Electrochemistry on Nano- and Atomic Levels: Scanning Probe Microscopy Meets Deep Data
Structural and electronic properties of oxide surfaces control their physical functionalities and electrocatalytic activity, and are currently of interest for energy generation and storage applications. In this presentation, I will discuss several examples of high-resolution studies of the electronic and electrochemical properties of oxide surfaces enabled by multidimensional scanning probe microscopies. On the mesoscopic scale, combination of strain- and current sensitive scanning probe microscopies allows to build nanometer-scale maps of local reversible and irreversible electrochemical activities. The use of multivariate statistical methods allows separating the complex multidimensional data sets into statistically significant components which in certain cases can be mapped onto individual physical mechanisms. I will further discuss the use of in-situ Pulsed Laser Deposition growth combined with atomic resolution Scanning Tunneling Microscopy and Spectroscopy to explore surface structures and electrochemical reactivity of oxides on the atomic scale. For SrRuO3, we directly observe multiple surface reconstructions and link these to the metal-insulator transitions as ascertained by UPS methods. On LaxCa1-xMnO3, we demonstrate strong termination dependence of electronic properties and presence of disordered oxygen ad-atoms. The growth dynamics and surface terminations of these films are discussed, along with single-atom electrochemistry experiments performed by STM. I further explore the opportunities for atomically-resolved imaging and property data mining of functional oxides extending beyond classical order parameter descriptions, and giving rise to the deep data analysis in materials research. Finally, I will briefly discuss recent results on using electron microscopy as a way to control and probe local electrochemical functionality in oxides and other materials, and discuss further opportunities for nanoelectrochemistry and nanotechnology in general.
This research is supported by the by the U.S. Department of Energy, Basic Energy Sciences, Materials Sciences and Engineering Division, and was conducted at the Center for Nanophase Materials Sciences, which is sponsored at Oak Ridge National Laboratory by the Scientific User Facilities Division, BES DOE.
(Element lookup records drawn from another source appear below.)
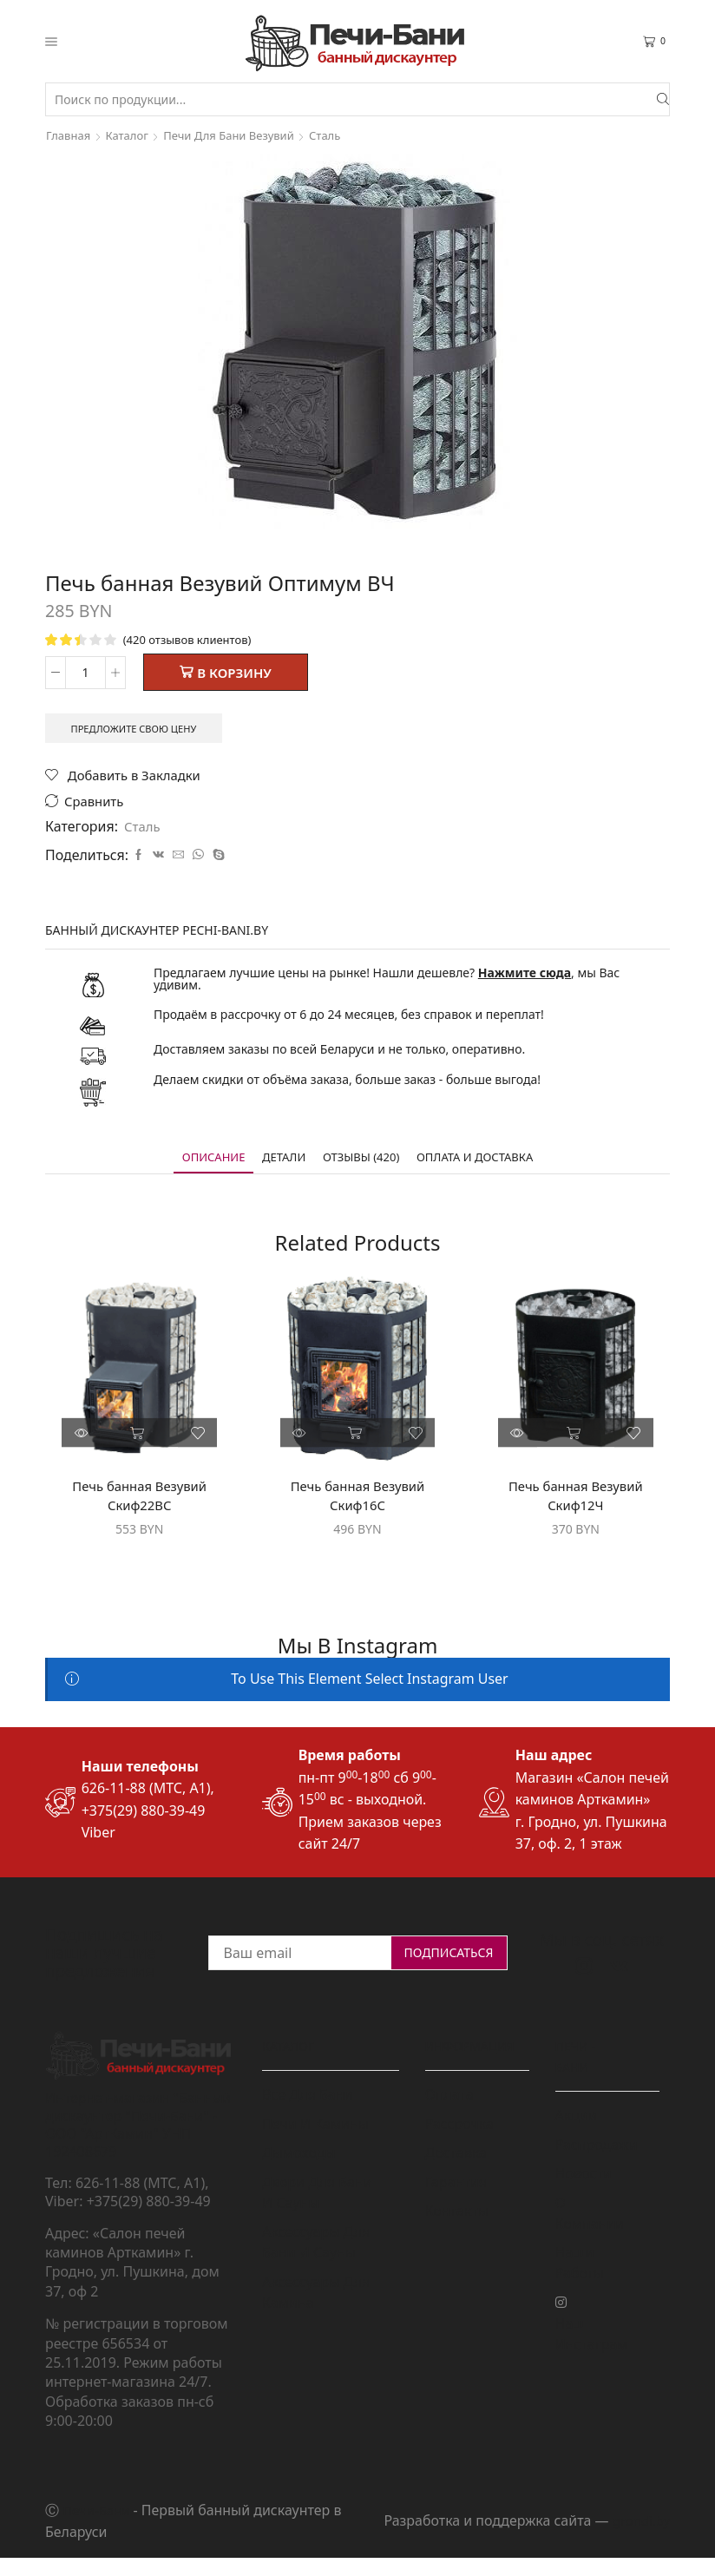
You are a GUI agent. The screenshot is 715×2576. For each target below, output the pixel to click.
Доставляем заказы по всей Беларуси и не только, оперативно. (339, 1056)
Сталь (342, 135)
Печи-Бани (98, 2521)
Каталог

Sergei V. Kalinin is the director of the ORNL Institute for Functional Imaging of Materials and distinguished research staff member at the Center for Nanophase Materials Sciences (CNMS) at Oak Ridge National Laboratory (at ORNL since 2002). He also holds a Joint Associate Professor position at the Department of Materials Science and Engineering at the University of Tennessee-Knoxville, and an Adjunct Faculty position at Pennsylvania State University. His research interests include application of big data, deep data, and smart data approaches in atomically resolved and mesoscopic imaging to guide the development of advanced materials for energy and information technologies, as well as electromechanical, electrical, and transport phenomena and matter patterning on the nanoscale via scanning probe and electron microscopy.
He received his Ph.D. from the University of Pennsylvania in 2002, followed by a Wigner fellowship at ORNL (2002-2004). He is a recipient of the RMS medal for Scanning Probe Microscopy (2015); Presidential Early Career Award for Scientists and Engineers (PECASE) (2009); IEEE-UFFC Ferroelectrics Young Investigator Award (2010); Burton medal of Microscopy Society of America (2010); ISIF Young Investigator Award (2009); American Vacuum Society Peter Mark Memorial Award (2008); 3 R&D100 Awards (2008, 2010, and 2016); Ross Coffin Award (2003); Robert L. Coble Award of American Ceramics Society (2009); and a number of other distinctions. He has published more than 500 peer-reviewed journal papers, edited 3 books, and holds more than 10 patents. He has organized numerous symposia (including symposia on Scanning Probe Microscopy on Materials Research Society Fall meeting in 2004, 2007, and 2009) and workshops (including International workshop series on PFM and Nanoferroelectrics), and acted as consultant for companies such as Intel and several Scanning Probe Microscopy manufacturers. He is also a member of editorial boards for several international journals, including Nanotechnology, Journal of Applied Physics/Applied Physics Letters, and recently established Nature Partner Journal Computational Materials.